Many people think that healthy eating is all about what you eliminate from your diet. Low-carb, low-fat, low-calorie, sugar-free, gluten-free, and low-sodium are terms that have become a part of our everyday vocabulary. But what if it is not about what you take away, as much as it is about what you add? Most people fail to consume the recommended minimum of 5 servings of fruits and vegetables per day. Fruits and vegetables are loaded with fiber, vitamins, minerals, and important phytonutrients that help fight disease and keep us going at our best. Although squeezing in the recommended 5 servings can feel like a challenge, it can actually be relatively easy. Here are six tips to help you increase your fruit and vegetable intake without rearranging your entire lifestyle.
- Sip on a cup of 100% fruit or vegetable juice. Juices are stripped down versions of fruits and vegetables. Through the juicing process the pulp and fiber content is removed, but a large amount of nutrients remains. Life can keep us busy and on the go, which makes juice a convenient way to knock out one fruit or vegetable serving per day. Just be sure to check the ingredient lists for added sugars. Only 100% juices count towards the 5 recommended servings. Our bodies depend on fiber to keep things moving smoothly through our digestive tracts, so be sure to substitute juice for only one serving of fruits or veggies per day and include whole foods for the rest.
- Add veggies to your pasta. Pasta is a great place to sneak in vegetables. Frozen or canned vegetables can be a particularly convenient option as you can mix them into your pasta during cooking, or pop them in the microwave and fold them in afterwards. Most sauces help to mask strong vegetable flavors making veggies and pasta an ideal meal for picky eaters. Mixing in vegetables also helps add fiber, which will help to fill you up and prevent you from overdoing it on the pasta.
- Have a salad topped with chicken or fish for lunch, or simply add a side salad to your meal. Salads are a super easy option. Many stores offer pre-washed, pre-cut veggies that simply need to be assembled at meal time. Toss them on a plate and top with your favorite dressing for an easy way to add a quick serving of vegetables to your day. Feeling adventurous? Toss in a handful of berries, a few nuts, and some goat cheese, then top with a vinaigrette for a tasty blend of flavors, a bonus fruit serving, and some healthy fat.

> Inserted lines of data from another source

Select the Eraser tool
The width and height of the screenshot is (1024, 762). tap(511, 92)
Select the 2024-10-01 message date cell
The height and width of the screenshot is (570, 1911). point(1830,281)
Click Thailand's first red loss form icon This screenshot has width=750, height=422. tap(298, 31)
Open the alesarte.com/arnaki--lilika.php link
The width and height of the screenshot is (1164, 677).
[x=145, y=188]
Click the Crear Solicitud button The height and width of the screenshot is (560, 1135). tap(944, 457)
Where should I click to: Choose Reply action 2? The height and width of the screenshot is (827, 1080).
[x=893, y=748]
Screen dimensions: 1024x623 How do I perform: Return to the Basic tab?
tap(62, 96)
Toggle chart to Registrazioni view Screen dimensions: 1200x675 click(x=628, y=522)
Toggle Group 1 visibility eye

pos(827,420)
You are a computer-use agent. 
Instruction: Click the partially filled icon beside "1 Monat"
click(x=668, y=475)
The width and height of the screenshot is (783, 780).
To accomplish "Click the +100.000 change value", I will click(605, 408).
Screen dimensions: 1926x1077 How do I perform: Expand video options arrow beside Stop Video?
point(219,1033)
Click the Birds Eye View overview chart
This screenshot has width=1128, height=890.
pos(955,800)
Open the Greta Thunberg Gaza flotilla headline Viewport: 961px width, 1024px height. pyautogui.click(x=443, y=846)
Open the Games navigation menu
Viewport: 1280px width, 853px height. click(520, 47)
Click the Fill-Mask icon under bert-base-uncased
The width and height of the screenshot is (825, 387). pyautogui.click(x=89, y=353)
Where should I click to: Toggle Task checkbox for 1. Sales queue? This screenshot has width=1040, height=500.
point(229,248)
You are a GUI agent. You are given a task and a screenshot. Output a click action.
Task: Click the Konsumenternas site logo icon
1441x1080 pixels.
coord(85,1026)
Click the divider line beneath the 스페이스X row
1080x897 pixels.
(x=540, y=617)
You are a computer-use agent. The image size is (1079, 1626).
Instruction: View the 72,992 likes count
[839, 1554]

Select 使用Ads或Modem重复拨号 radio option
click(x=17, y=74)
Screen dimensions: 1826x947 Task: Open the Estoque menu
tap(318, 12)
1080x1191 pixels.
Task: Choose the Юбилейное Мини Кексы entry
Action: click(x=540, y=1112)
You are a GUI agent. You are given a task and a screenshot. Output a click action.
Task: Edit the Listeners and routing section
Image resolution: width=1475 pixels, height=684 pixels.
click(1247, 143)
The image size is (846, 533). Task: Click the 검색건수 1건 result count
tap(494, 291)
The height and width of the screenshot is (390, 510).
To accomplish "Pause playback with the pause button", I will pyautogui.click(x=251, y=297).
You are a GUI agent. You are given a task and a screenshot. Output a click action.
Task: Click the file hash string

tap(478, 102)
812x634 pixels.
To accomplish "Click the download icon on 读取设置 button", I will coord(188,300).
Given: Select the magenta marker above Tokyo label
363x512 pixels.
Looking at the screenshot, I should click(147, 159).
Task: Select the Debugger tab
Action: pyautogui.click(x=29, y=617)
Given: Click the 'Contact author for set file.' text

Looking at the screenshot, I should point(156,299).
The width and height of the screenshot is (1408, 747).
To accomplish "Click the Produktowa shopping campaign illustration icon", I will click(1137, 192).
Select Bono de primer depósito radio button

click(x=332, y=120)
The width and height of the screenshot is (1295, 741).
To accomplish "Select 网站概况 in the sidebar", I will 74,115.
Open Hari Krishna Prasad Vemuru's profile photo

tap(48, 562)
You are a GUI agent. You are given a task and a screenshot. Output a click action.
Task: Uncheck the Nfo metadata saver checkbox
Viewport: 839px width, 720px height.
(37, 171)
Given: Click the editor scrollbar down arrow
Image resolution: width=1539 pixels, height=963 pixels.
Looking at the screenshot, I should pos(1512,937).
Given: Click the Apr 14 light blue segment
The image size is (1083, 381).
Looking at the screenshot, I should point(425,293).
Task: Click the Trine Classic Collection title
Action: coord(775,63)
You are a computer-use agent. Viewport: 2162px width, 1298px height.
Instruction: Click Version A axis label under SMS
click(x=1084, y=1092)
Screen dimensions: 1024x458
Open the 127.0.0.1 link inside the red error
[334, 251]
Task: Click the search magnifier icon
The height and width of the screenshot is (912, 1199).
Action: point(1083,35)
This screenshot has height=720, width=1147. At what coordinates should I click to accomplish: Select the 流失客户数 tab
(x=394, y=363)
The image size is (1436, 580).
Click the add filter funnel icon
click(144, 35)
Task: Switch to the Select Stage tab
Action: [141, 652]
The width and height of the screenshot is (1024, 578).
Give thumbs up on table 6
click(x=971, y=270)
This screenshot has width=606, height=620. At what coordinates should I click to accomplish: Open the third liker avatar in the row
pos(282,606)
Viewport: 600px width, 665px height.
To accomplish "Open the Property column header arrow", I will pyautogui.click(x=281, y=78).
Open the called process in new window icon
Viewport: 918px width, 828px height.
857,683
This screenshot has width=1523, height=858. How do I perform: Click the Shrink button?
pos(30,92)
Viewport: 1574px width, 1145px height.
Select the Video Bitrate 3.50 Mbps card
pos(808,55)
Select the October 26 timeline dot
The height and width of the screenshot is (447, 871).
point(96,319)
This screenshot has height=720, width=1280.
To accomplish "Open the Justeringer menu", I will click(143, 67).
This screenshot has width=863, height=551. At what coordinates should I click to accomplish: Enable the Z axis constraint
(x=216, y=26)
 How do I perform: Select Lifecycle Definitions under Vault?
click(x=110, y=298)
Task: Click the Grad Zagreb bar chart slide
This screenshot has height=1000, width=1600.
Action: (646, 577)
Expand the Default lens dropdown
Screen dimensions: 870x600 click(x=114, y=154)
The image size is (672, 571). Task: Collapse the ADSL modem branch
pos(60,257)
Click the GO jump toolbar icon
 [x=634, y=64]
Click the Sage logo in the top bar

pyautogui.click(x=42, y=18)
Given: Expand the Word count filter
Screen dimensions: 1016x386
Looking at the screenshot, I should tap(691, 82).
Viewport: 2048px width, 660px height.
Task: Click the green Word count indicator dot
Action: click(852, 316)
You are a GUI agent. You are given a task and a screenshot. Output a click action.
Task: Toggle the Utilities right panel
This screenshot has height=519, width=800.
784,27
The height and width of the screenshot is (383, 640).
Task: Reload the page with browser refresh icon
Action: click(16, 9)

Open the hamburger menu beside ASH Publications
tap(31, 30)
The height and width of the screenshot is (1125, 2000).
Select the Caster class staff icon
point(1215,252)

- Add fruit to your cereal, oatmeal, or yogurt. Cereal, oatmeal, and yogurt are go-to breakfast foods for many people. Not only are they fast and convenient, but they can easily be taken to-go when necessary. Although not all options on the market are ideal for our health, your breakfast food of choice can instantly be improved upon with a handful of fruit. Toss in some banana slices, a healthy helping of berries, or even consider adding dried fruit such as raisins or cranberries. Whole fruit adds an abundance of nutrients with the added benefit of fiber for a meal that will stick with you through those first few hours of the day.
- Opt for veggies and dip instead of chips. If you are looking for a side to add to your lunch, then veggies and dip should be it. Ditch the salty chips and choose carrot sticks, raw broccoli florets, sliced bell pepper, or bite sized cherry tomatoes instead. A simple handful of your favorite raw vegetable and a spoonful of dip is all you need to perk up your midday meal and provide your body with a little more oomph to help get you through that afternoon slump.
- Snack on a piece of fruit between meals. Snacking is not a bad thing as long as you choose your snack wisely. Don’t rely on sugary processed foods to fill you up between meals. Instead reach for fresh fruit that will help scratch that sugar itch without causing you to crash an hour later. Simply keep an apple, pear, banana, or orange at your desk at work. Nature has provided the perfect sweet treats in the most appropriate portion sizes. Take advantage of their ease and convenience to help fulfill one of those recommended fruit servings per day.